## Brief
From the line containing "How do I perform: Tap" to the final line of the entries, copy each line exactly. Pictures stay out.

## Information supplied

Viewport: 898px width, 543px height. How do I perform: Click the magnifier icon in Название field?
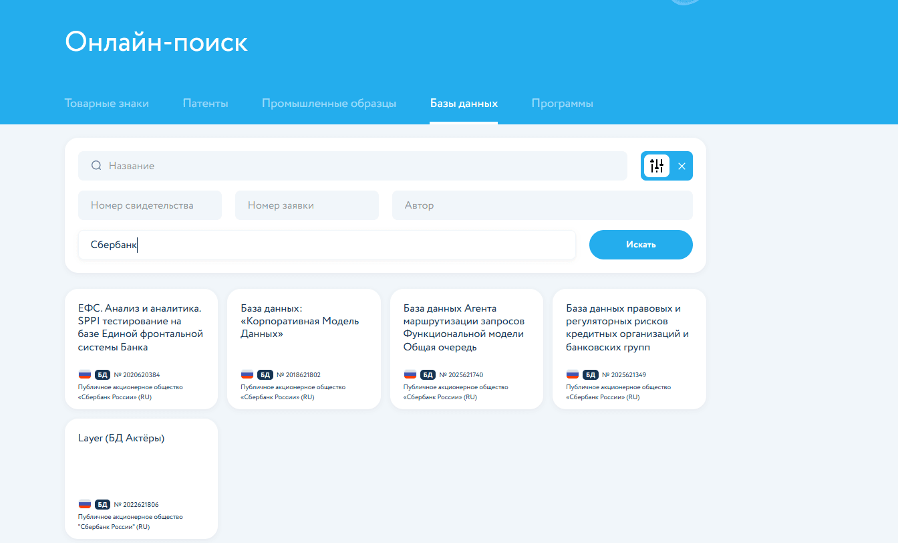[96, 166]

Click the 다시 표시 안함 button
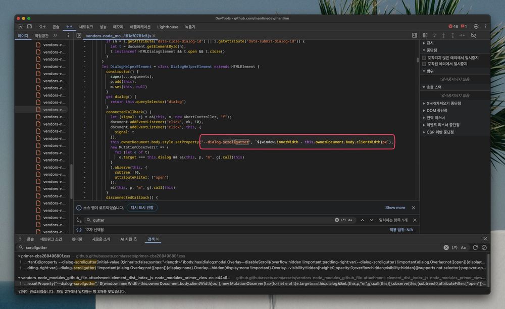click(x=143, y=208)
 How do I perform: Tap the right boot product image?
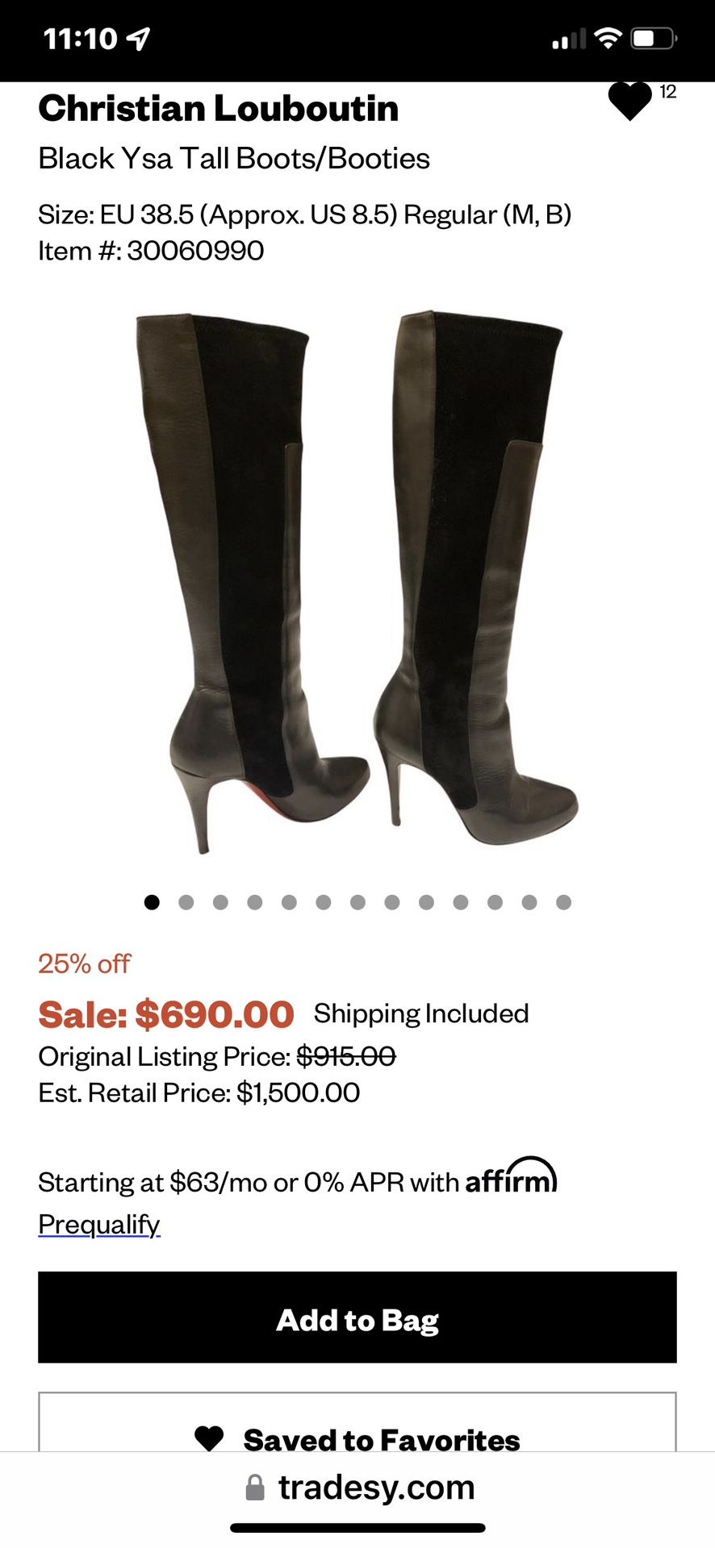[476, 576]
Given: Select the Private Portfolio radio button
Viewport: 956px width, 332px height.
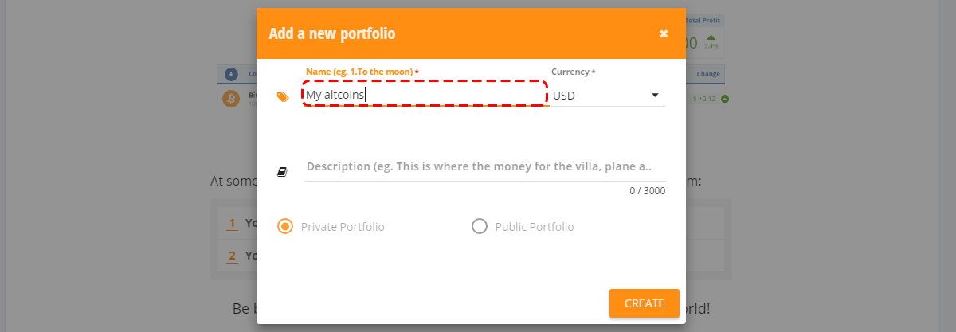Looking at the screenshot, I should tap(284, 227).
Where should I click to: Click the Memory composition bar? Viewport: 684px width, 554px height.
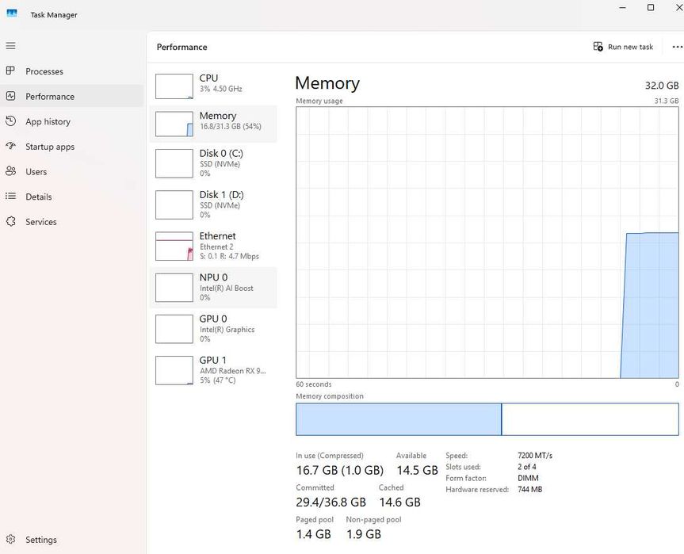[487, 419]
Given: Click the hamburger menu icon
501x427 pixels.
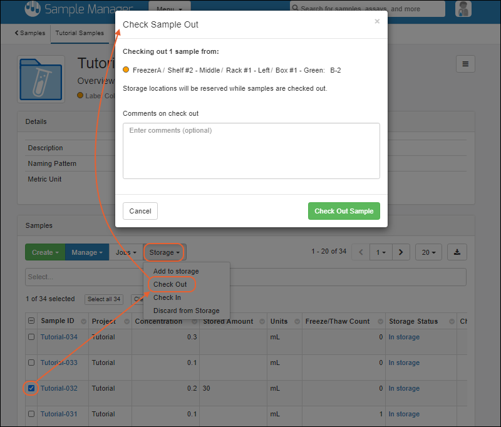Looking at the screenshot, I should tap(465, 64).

## Result
 How do I perform: Tap the right boot product image?
[476, 576]
Given: Select the Private Portfolio radio button
Viewport: 956px width, 332px height.
Looking at the screenshot, I should tap(284, 227).
Where should I click to: Click the Memory composition bar? Viewport: 684px width, 554px height.
[487, 419]
Given: Click the hamburger menu icon
501x427 pixels.
Looking at the screenshot, I should tap(465, 64).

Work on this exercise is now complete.